Tuesday, July 22, 2014

Tortilla Soup

It’s summer. Summer and Mexican food go well together, spicy, lime-y, tomatoes, pickled jalapenos, cilantro, ceviche, taco, chips… Even soups are appealing. This is a simple Mexican tortilla summer soup.


Tortilla Soup

  • 1 ts olive oil
  • 1 small yellow onion, diced
  • 2 garlic cloves, minced
  • 1 fresh jalapeno, finely diced
  • 2 cups low-sodium chicken broth
  • 1 small can fire roasted diced tomatoes, purreed
  • 1/2 cup black beans, rinsed and drained
  • 1/2 cp fresh or frozen corn
  • 1 summer squash, thinly sliced
  • 1 TB ground cumin
  • 1 ts smoked paprika
  • 1 ts oregano
  • 2 fresh bay leaves
  • 1 chicken breast, boneless and skinless (can be frozen) (optional)
  • Salt and freshly ground black pepper
  • 1/3 cup roughly chopped fresh cilantro leaves

In a large saucepan heat the olive oil. Add the onions and cook for 2 minutes. Once the onions have softened add the garlic and jalapenos and cook for another minute. Pour the tomatoes, chicken broth, beans, corn and chicken breast into the pot and bring to a boil. Once at a boil lower heat to simmer.

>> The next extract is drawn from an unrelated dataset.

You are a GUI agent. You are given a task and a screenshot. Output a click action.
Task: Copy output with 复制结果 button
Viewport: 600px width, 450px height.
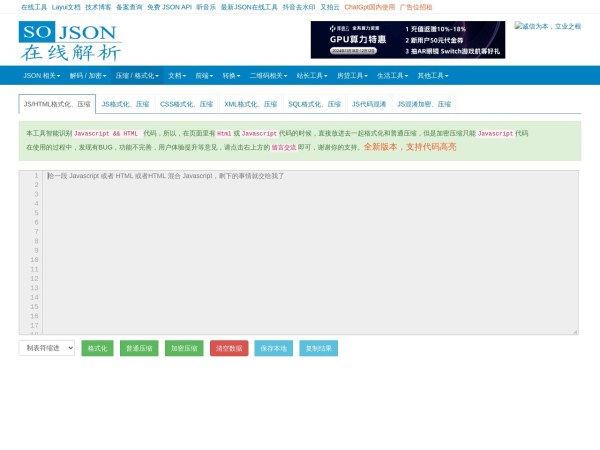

Cook the chicken for 20 to 25 minutes. Once chicken is cooked remove from pot. When cool enough to handle shred it and put back in the pot. Add the fresh cilantro to the pot.

Sunday, July 20, 2014

Scallop season

It feels like this month stretches endlessly. Which is ok, because it is summer, and what better than for a summer month to stretch endlessly. The stores have ‘back to school’ isles stacked, and the clothing stores have the first fall wardrobe. Party poopers. The summer squash plants in the garden now produce based on where I planted them: in the old part of the raised bed, or the new addition filled with the Maine lobster compost. Those plants are about 5 times as big, and produce summer squash in record time. Therefore, most meals now include some fresh yellow squash.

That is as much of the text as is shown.